Personal information
- Born: June 29, 1972 Chicago, Illinois
- Died: September 21, 2017 (aged 44)
- Listed height: 6 ft 8 in (2.03 m)

Career information
- High school: Brookhaven (Brookhaven, Mississippi)
- College: Southern Miss (1991–1995)
- NBA draft: 1995: undrafted
- Playing career: 1995–2009
- Position: Center
- Number: 32, 7, 18

Career history

Playing
- 1995–1996: Gijón Baloncesto
- 1996: Florida Sharks
- 1996–1998: Estudiantes
- 1998–1999: Pallacanestro Cantù
- 1999: Gijón Baloncesto
- 2000: Aurora Basket Jesi
- 2000–2001: UNICS
- 2001–2002: Fenerbahçe
- 2002–2003: Polonia Warszawa
- 2003: JDA Dijon Basket
- 2003–2004: Tuborg Pilsener
- 2004–2005: Basket Club Ferrara
- 2005–2006: Galatasaray
- 2006–2007: Hyeres-Toulon
- 2008: Lappeenrannan NMKY
- 2008–2009: Basketbal Pezinok

Coaching
- 2014–2015: Seton Hill University (assistant)

Career highlights
- USBL champion (1996); Second-team Parade All-American (1991);

= Glen Whisby =

American basketball player and coach

Glen Whisby Jr. (June 29, 1972 – September 21, 2017) was an American professional basketball player. Standing at , he played the center position. He played college basketball at the University of Southern Mississippi.

==College career==
Whisby attended Brookhaven High School and played for school team. After graduation from high school, he attended University of Southern Mississippi where he played for Golden Eagles from 1991 to 1995. Whisby averaged 13.8 points per game during his career at Southern Miss, and is ninth on the all-time points list with 1,598. He was a three-time All-Metro Conference selection during his Golden Eagle career. He ranks second to Clarence Weatherspoon for career blocks (222) and ninth in scoring (1,598 points).

==Professional career==
Following graduation, Whisby was drafted by Fort Wayne Fury of the Continental Basketball Association in the second round (29th overall) of the 1995 CBA draft. Instead, he went overseas in 1995 to play for Gijon Baloncesto in Spain and following season, spent the summer playing for the USBL's Florida Sharks, before going back to Spain to join Estudiantes. In 1998–99, Whisby played with Pallacanestro Cantu of Italy, before heading back to Spain in 1999–00 to play for Gijon. In 2000, Whisby joined Aurora Basket Jesi of Italy.

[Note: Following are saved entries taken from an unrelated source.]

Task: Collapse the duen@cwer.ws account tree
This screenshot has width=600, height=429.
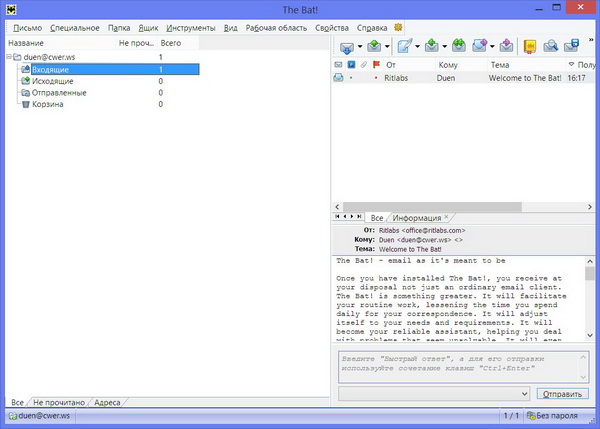Action: [x=8, y=58]
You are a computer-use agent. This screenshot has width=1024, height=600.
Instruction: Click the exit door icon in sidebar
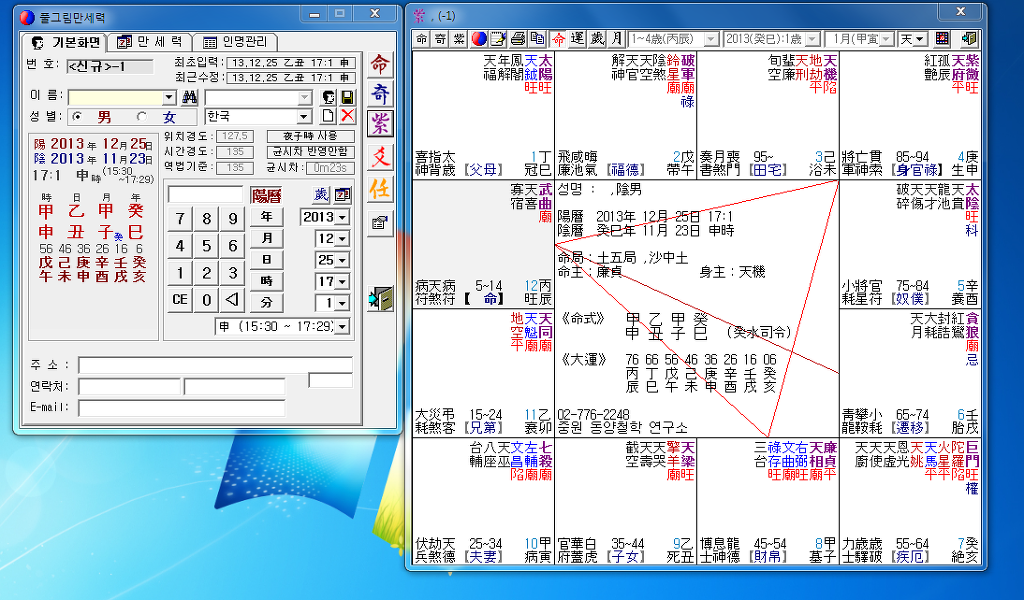380,297
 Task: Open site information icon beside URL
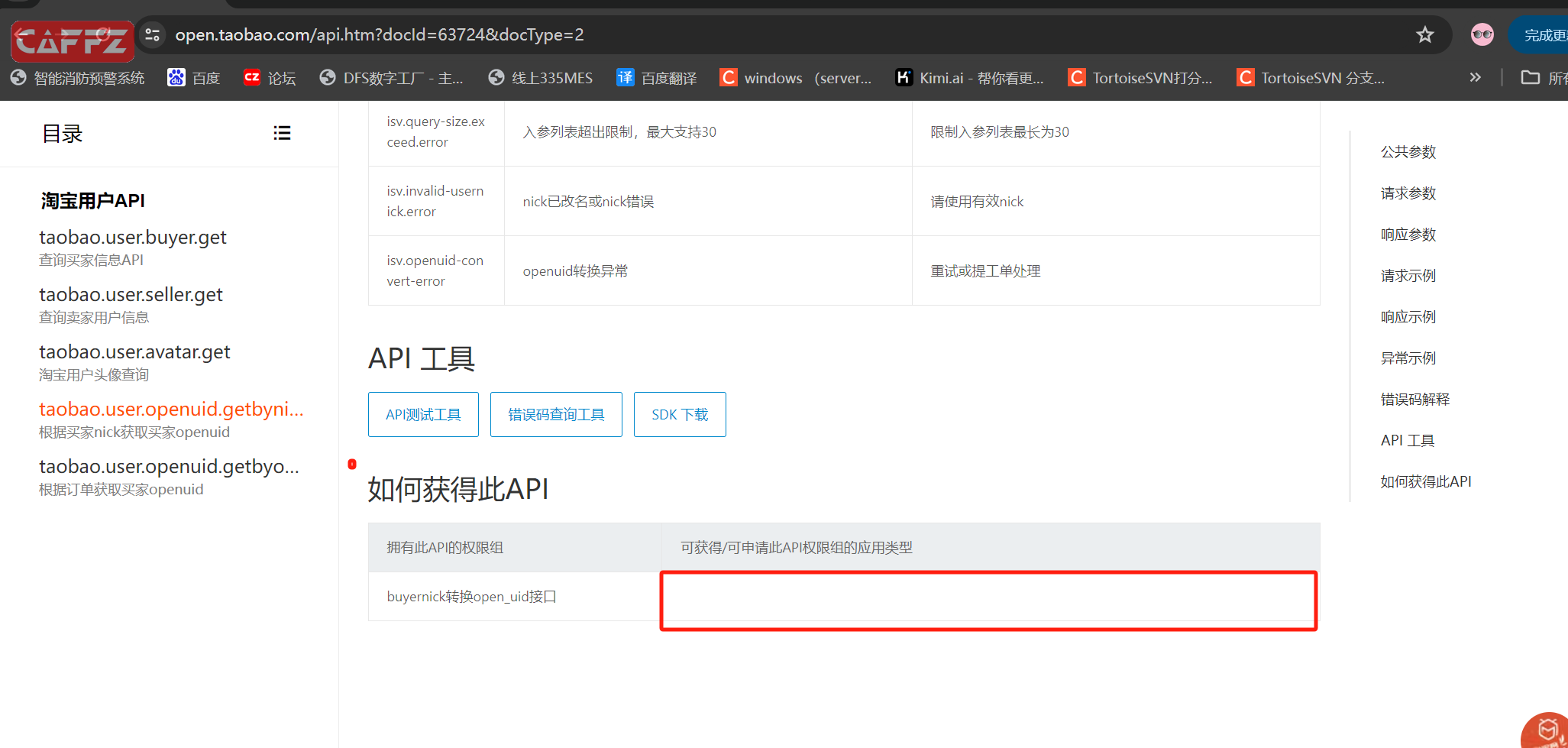153,35
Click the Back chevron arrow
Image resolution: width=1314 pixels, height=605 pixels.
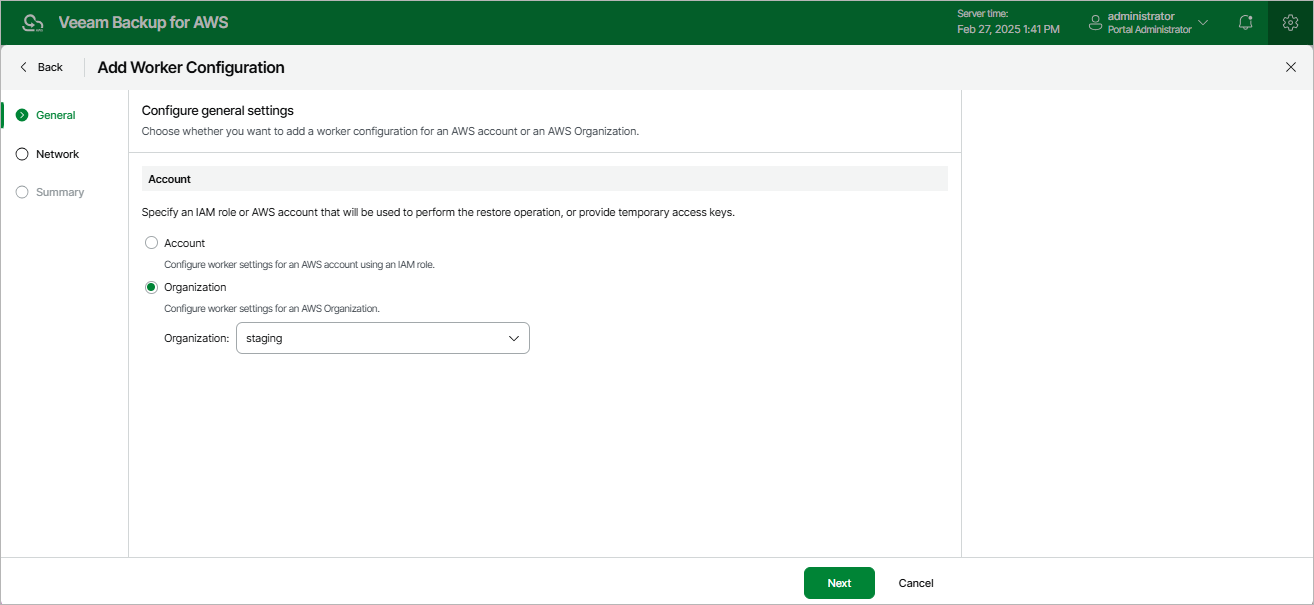coord(21,66)
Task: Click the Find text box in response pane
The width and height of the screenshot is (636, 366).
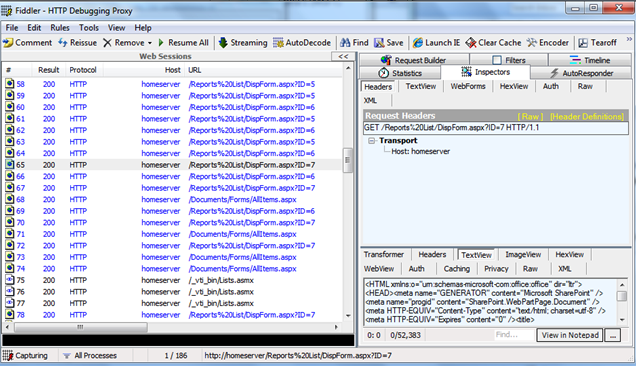Action: pyautogui.click(x=514, y=335)
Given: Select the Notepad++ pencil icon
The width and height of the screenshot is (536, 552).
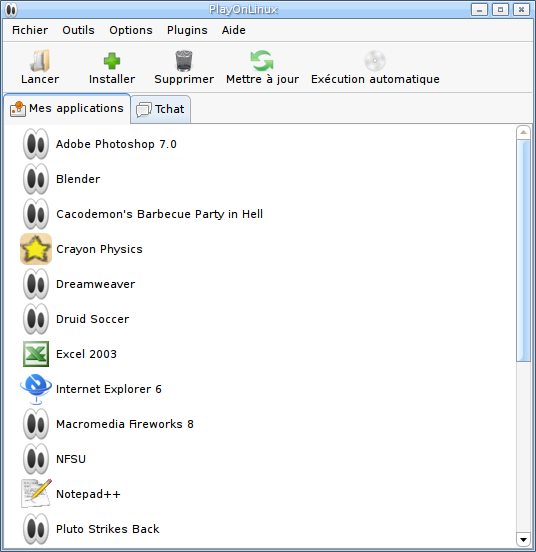Looking at the screenshot, I should [36, 494].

In 2000–01, Whisby played in Russia with UNICS, and in 2001–02 he played in Turkey with Fenerbahçe. In 2002–03, he played in Poland with Polonia Warszawa and in France with JDA Dijon Basket. For the 2003–04 season he moved to Tuborg Pilsener of Turkey, then he played one season in Italian LegaDue Basket with Basket Club Ferrara, before returning to Turkey in 2005–06 to play with Galatasaray. In 2006–07, he played in France with Hyeres-Toulon. In 2008, he played with Lappeenrannan NMKY of Finland and his last club was Basketbal Pezinok of Slovakia.

==Post-playing career==
He worked at Seton Hill University as assistant men's basketball coach during the 2014–15 season.

Whisby died on September 22, 2017, at the age of 45 after suffering a heart attack.